▶ **Short exercise 1**
Reproduce the lines of the records starting at the line containing "Given: Open three-dot" and ending at the line containing "Looking at the screenshot, I should click(1361, 22).", with both of those lines included.

▶ **Document segment**
It's also amazing how little it costs to buy them. It's on the order of a hundred thousand dollars. Check out campaign contributions and you'll see. It needs to be at least 10-100x more expensive to really make a difference. It'd be hilarious / depressing is politicians started colluding to squeeze companies for orders of magnitude more in bribes (sorry, "campaign contributions").
I wonder if it would be possible to make some kind of "internet superpack". Like a collection of registered voters who would crowdfund more money than they are getting.
Isn't that effectively what the EFF is?
Wasn't tehre an article recently about how SV (and coastal companies in general) have pretty much screwed themselves when it comes to this stuff?
As a total outsider - it's amazing that a place as huge as the US has a two-party system. splitting everything into one camp or the other makes for groupings that don't always work.
A two-party system is the expected result of plurality rule (which the US uses almost exclusively for national elections).[1]

1- https://en.wikipedia.org/wiki/Duverger%27s_law

In Tennessee Comcast emailed our state house asking if they want free TV political advertising, this was the day after blocking the expansion of municipal owned broadband. They know what they are doing.
> It's amazing how much money influences these politicians.

I don't understand the hand-wringing[1], why don't the well-paid technologists use their money to influence politicians too? Where is the copyleft-equivalent judo move to Citizens United? Are techies so savvy that getting involved in politics is beneath us? Or is Slacktivism enough 'engagement'? Black site banners can only take you so far.

1. Disclaimer: not american

"Surely we can wait for another corporatocracy to save us from this corporatocracy!"
It had nothing to do with money. Pai is a former Verizon lawyer. He did exactly as he was expected to do.
Tom Wheeler was a lobbyist for the Telecom industry..
Yes, but this was decades ago. Pai's tenure was more recent. On top of that, he has a few years in as an FCC commissioner where he's consistently voted down every pro-consumer act, and even outright refused to meet with Tom Wheeler during his time there.

▶ **Material**

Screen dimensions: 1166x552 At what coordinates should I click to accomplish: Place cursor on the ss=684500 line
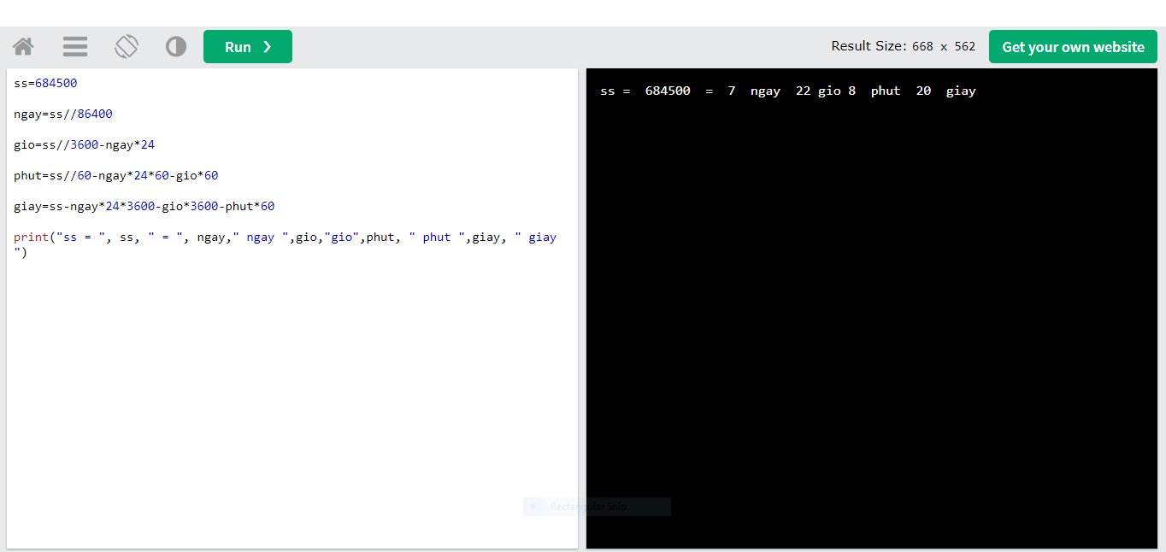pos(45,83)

---

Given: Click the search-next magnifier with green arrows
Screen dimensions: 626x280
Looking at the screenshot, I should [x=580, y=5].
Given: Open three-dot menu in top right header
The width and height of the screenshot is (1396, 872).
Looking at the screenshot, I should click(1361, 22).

▶ **Short exercise 2**
According to the discussion thread, what job did Pai hold before?

▶ **Complete answer 1**
Given: Open three-dot menu in top right header
The width and height of the screenshot is (1396, 872).
Looking at the screenshot, I should click(1361, 22).

▶ **Complete answer 2**
Pai is a former Verizon lawyer.